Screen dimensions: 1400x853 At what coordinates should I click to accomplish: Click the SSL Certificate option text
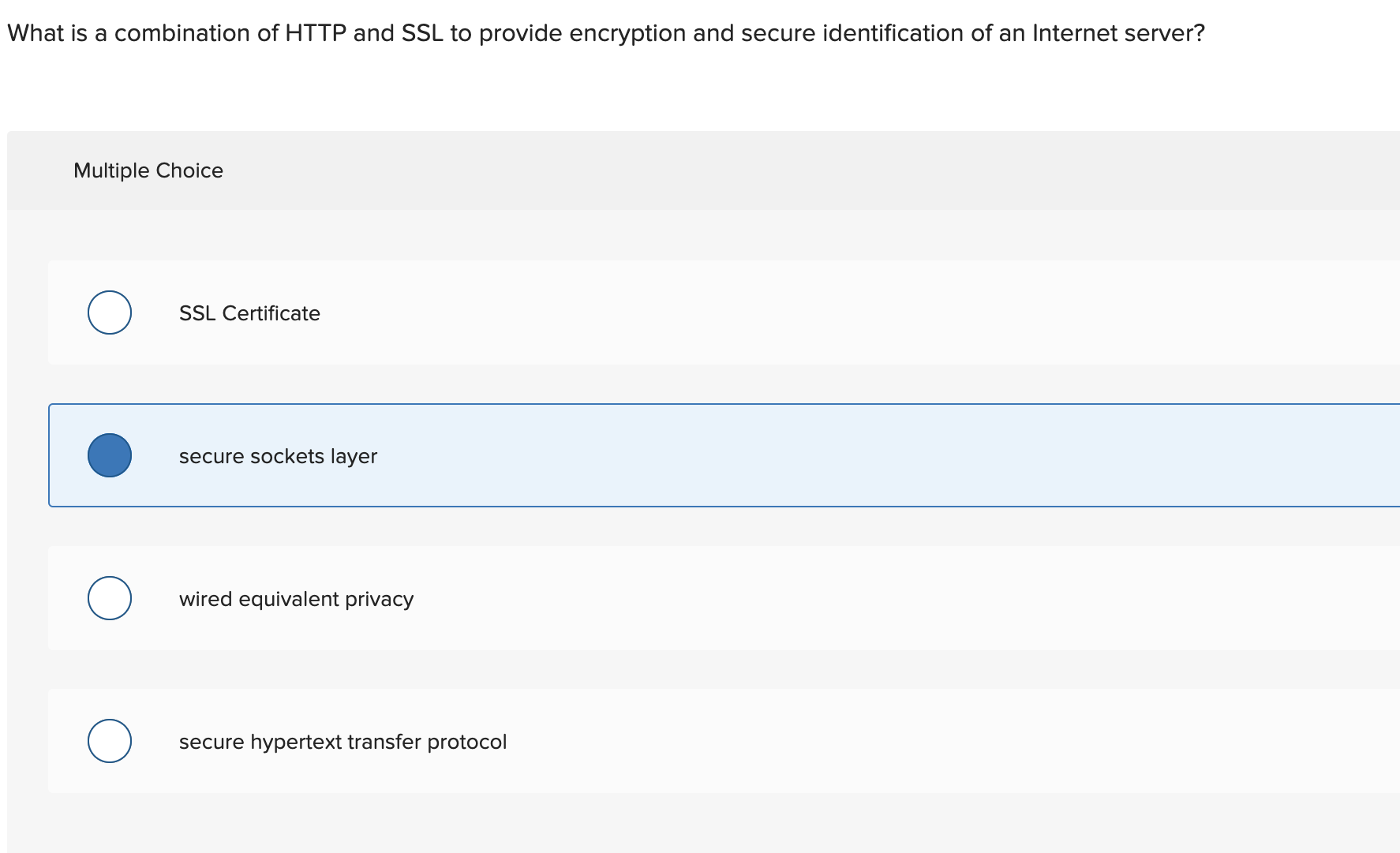pyautogui.click(x=249, y=312)
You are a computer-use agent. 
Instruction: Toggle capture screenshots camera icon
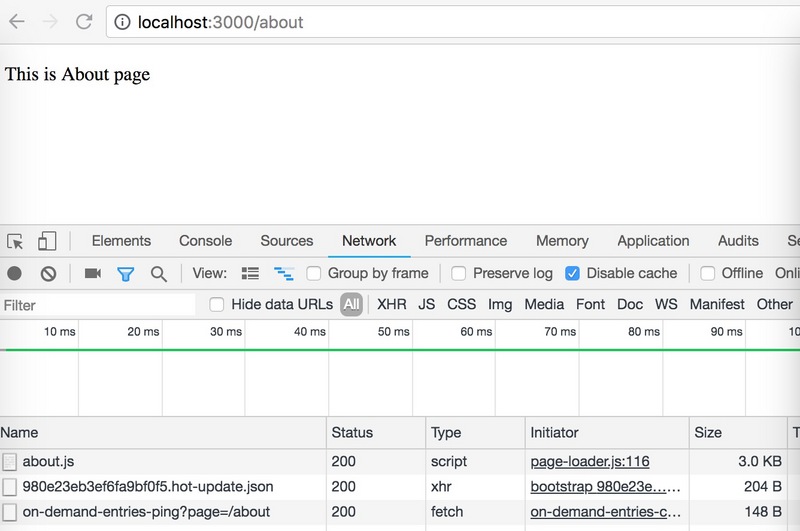click(x=93, y=273)
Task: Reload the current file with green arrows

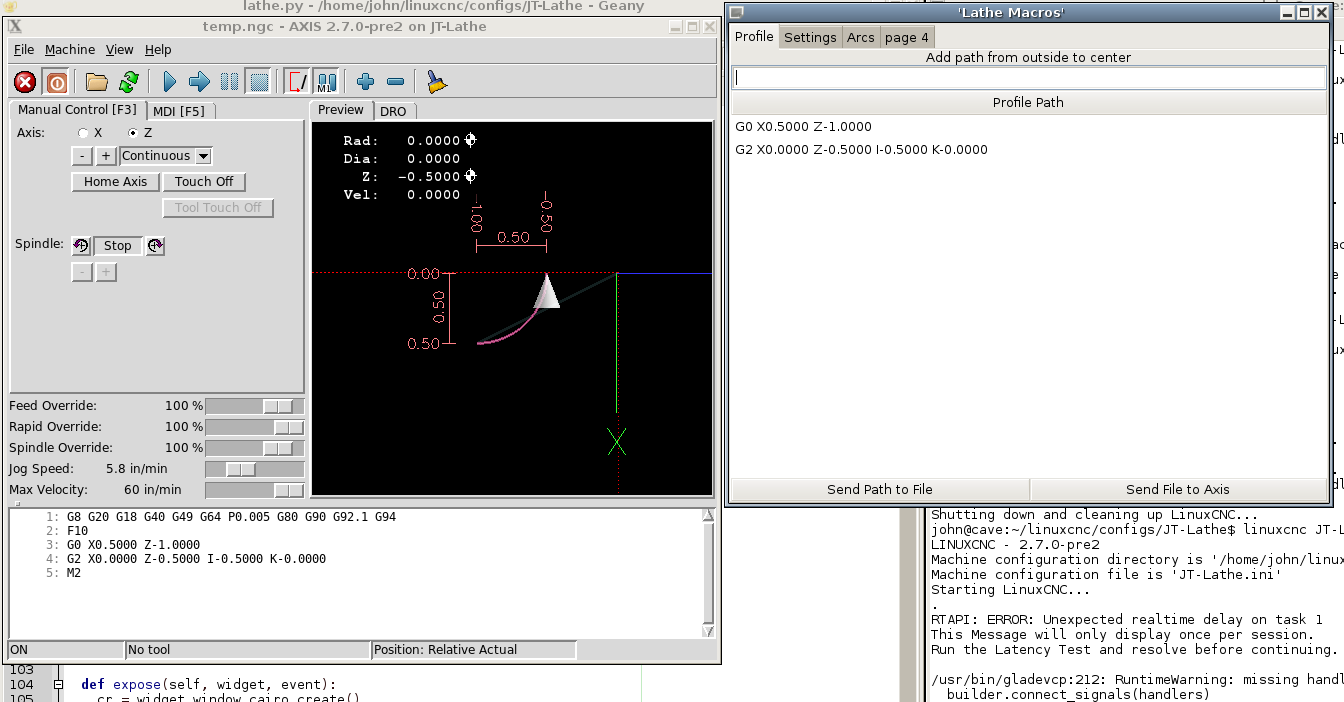Action: (129, 82)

**WORK ITEM:** Only the lines from the one containing "Instruction: Toggle capture" through the final line of the data should be given again, exactly and without pictures.

**ANSWER TO THIS TASK:**
Instruction: Toggle capture screenshots camera icon
click(x=93, y=273)
Task: Reload the current file with green arrows

Action: (129, 82)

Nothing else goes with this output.